**Tasks:**
1. Reproduce the part of the article on Türkiye's Gaza aid flights from "Türkiye dispatches 2" to "with more supplies.".
2. In the article on Türkiye's Gaza aid flights, where did Ankara say it was ready to set up a field hospital?
3. Write what comes next in the article on Türkiye's Gaza aid flights, picking up after its final sentence.
=== Extract ===
Türkiye dispatches 2 more military aircraft carrying aid for Gaza
This file photo shows a Turkish military aircraft being loaded with aid for Gaza, Ankara, Türkiye, Oct. 13, 2023. (AA Photo)


Türkiye sent two more cargo planes to Egypt on Monday carrying medical equipment and supplies for Gaza, Health Minister Fahrettin Koca said, adding two more aircraft would be sent with more supplies.

Earlier this month, Türkiye sent three aircraft carrying aid for Gaza. On Sunday, it also sent a medical team and supplies to Egypt, saying Ankara was ready to treat wounded Palestinians in Türkiye, if needed, and to set up a field hospital at Egypt's El Arish Airport and Rafah border crossing.

In a post on X, formerly Twitter, Koca said the cargo planes carried medicine, generators, medical supplies, incubators for babies, phototherapy machinery, diapers and baby food.

Among the medical supplies, he said, were emergency response equipment, operating tables, ventilators, ultrasound machines and orthopedic supplies for those wounded in the fighting.

"The four planes of health support that are being planned for Gaza as aid will be sent from Egypt to Gaza via highways," he added.

Turkish authorities had previously said preparations were underway to lend a helping hand to people in Gaza, who are in dire need of care and support.

"We continue to extend our helping hand to Gaza. We have begun loading aid packages, mostly containing medical supplies," the National Defense Ministry had said.
=== Provided data ===
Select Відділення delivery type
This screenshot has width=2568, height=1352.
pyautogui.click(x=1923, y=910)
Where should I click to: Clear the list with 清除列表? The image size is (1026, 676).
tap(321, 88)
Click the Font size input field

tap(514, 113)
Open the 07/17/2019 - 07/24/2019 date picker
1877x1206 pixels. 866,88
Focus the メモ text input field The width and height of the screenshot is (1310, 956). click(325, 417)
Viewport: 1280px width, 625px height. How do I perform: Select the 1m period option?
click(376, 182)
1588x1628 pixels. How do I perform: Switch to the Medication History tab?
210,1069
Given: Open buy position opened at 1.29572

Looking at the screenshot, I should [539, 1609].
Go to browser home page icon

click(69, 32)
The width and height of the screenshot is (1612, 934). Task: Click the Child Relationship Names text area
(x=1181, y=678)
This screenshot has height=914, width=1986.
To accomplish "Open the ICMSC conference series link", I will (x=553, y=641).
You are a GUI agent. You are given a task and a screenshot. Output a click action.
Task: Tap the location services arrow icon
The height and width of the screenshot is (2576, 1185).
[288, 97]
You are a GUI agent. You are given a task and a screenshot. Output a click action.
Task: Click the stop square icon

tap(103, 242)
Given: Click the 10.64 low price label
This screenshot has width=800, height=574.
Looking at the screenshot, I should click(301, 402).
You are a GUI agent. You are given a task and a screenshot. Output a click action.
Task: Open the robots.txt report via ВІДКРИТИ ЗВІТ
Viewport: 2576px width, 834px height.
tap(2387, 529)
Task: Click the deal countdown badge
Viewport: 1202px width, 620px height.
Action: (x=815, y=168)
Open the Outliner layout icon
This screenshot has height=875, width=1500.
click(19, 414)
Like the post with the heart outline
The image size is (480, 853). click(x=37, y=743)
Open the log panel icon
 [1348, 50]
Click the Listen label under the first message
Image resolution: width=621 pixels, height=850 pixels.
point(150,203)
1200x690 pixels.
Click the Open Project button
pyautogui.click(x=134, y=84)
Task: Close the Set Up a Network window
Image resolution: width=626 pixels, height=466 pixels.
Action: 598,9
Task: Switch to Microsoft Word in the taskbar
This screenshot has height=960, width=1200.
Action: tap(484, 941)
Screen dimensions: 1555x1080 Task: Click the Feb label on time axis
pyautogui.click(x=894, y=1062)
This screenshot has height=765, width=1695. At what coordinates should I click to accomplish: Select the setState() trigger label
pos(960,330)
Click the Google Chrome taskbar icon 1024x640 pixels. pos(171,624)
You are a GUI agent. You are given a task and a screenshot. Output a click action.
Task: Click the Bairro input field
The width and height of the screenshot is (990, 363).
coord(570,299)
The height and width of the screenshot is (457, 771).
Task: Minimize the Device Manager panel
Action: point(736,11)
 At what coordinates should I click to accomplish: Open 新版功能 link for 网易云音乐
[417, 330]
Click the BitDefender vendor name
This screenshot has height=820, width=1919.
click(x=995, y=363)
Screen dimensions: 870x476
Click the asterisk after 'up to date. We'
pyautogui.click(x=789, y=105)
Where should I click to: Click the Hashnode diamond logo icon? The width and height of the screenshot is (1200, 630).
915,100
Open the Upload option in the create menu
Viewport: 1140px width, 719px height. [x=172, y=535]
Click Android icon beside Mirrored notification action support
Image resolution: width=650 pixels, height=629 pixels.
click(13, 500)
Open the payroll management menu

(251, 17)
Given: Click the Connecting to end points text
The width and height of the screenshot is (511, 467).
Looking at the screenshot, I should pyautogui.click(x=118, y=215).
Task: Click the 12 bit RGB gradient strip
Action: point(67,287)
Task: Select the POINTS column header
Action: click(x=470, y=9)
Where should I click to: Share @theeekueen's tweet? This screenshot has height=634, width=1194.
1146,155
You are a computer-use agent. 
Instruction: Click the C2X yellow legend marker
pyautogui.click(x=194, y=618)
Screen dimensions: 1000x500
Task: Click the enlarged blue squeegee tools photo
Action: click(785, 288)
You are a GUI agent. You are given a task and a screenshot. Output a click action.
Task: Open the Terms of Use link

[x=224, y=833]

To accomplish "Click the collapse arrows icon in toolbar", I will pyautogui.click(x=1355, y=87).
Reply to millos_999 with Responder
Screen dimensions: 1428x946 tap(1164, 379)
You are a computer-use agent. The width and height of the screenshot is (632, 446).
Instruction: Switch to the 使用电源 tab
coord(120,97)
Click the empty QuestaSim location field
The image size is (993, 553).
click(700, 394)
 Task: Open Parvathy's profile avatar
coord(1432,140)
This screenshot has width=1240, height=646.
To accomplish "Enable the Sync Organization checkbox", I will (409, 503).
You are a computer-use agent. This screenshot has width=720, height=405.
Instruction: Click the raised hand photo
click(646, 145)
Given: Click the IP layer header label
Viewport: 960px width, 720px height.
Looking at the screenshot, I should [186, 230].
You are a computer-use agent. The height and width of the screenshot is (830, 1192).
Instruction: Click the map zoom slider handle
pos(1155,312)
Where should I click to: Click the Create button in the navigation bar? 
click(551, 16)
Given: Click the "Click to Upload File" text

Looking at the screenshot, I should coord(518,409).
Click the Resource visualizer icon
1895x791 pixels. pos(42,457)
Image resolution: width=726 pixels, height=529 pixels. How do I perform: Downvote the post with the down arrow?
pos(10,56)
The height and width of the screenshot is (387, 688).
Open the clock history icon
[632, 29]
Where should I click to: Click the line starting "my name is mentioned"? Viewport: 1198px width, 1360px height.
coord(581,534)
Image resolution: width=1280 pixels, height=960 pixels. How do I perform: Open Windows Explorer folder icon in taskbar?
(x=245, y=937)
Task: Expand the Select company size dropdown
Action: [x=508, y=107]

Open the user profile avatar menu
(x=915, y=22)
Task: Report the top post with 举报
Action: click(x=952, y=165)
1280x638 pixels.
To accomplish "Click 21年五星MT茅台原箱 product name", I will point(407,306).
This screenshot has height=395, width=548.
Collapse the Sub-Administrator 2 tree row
===
**Task-by-task results:**
1.
Türkiye dispatches 2 more military aircraft carrying aid for Gaza
This file photo shows a Turkish military aircraft being loaded with aid for Gaza, Ankara, Türkiye, Oct. 13, 2023. (AA Photo)


Türkiye sent two more cargo planes to Egypt on Monday carrying medical equipment and supplies for Gaza, Health Minister Fahrettin Koca said, adding two more aircraft would be sent with more supplies.

2. At Egypt's El Arish Airport and the Rafah border crossing.

3.
A Turkish presidential aircraft, loaded with medicines and medical supplies destined for the Gaza Strip, traveled from Ankara to Cairo on Sunday. A group of 20 expert health care professionals were also on board the plane.​

Humanitarian aid deliveries through Rafah began Saturday after wrangling over procedures for inspecting the aid and after bombardments on the Gaza side of the border had left relief materials stranded in Egypt.

So far, three aid convoys have entered Gaza from Rafah, but carrying a fraction of the amount U.N. officials say is needed to meet the essential needs of Gaza, which is home to 2.3 million people.

A third convoy of relief trucks entered the Gaza Strip on Monday, one day after 20 trucks entered the area, the first aid shipment since Israel imposed a complete siege.

All three shipments entered from Egypt through the Rafah crossing, the sole route into Gaza not controlled by Israel.